==== Entries provided

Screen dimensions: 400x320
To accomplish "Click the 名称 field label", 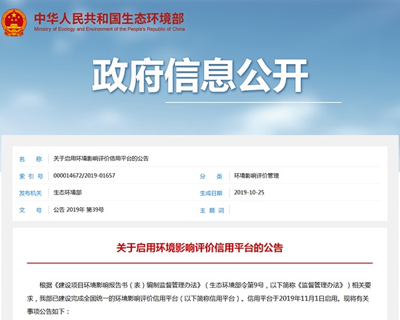I will pos(31,159).
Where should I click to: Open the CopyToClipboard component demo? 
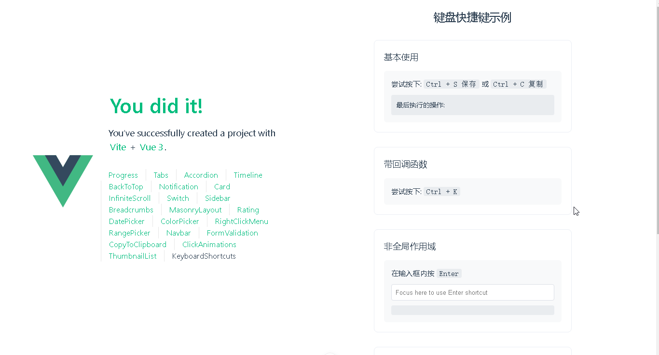point(137,244)
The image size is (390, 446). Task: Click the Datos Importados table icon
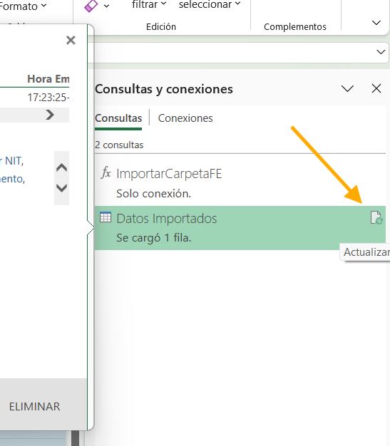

========

• Task description
Every line from the one containing "Where should I" through the last line of the listing must be written out again exactly, and no other line. Leave the pictures aside.

• Exercise output
Where should I click to: Open the CopyToClipboard component demo? 
point(137,244)
The image size is (390, 446). Task: Click the Datos Importados table icon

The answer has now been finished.